### Given request
Lay out the rows from the line with "Where should I" up to and including the line with "point(310,424)" as a JSON list of strings, one per line, skipping blank lines. Leave the pictures out of your answer.

### Supplied data
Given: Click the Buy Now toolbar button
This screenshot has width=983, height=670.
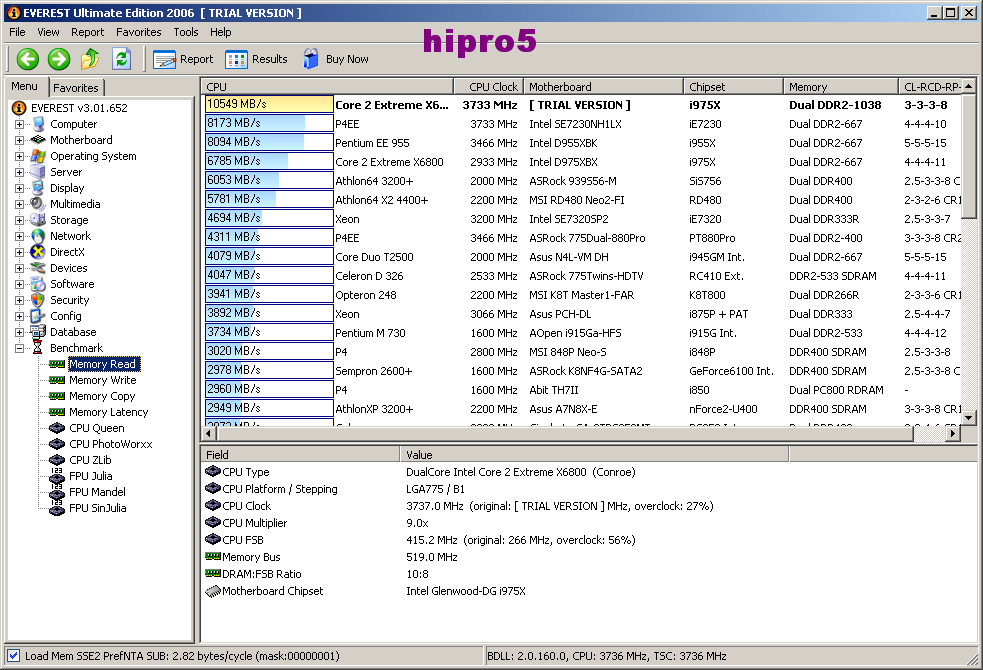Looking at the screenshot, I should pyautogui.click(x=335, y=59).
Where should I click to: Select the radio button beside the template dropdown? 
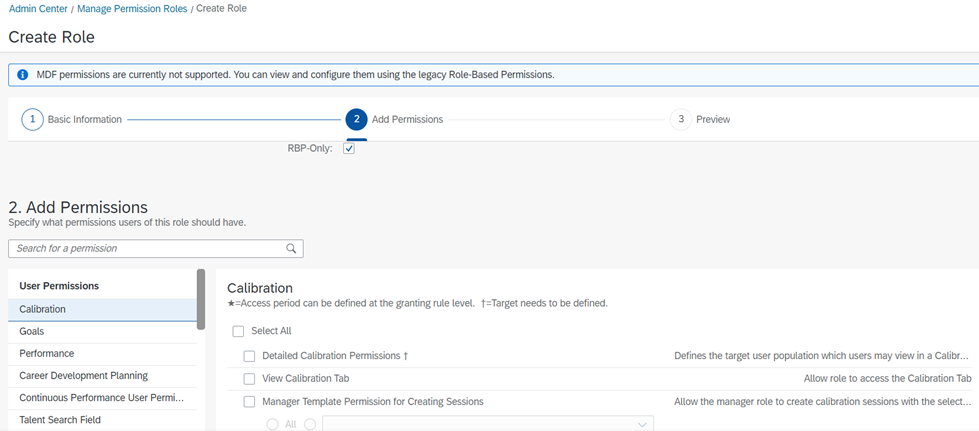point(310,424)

...

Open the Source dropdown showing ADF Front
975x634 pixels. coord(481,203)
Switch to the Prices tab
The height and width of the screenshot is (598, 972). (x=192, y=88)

### Answer to the task
[
  "Where should I click to: Select the radio button beside the template dropdown? ",
  "point(310,424)"
]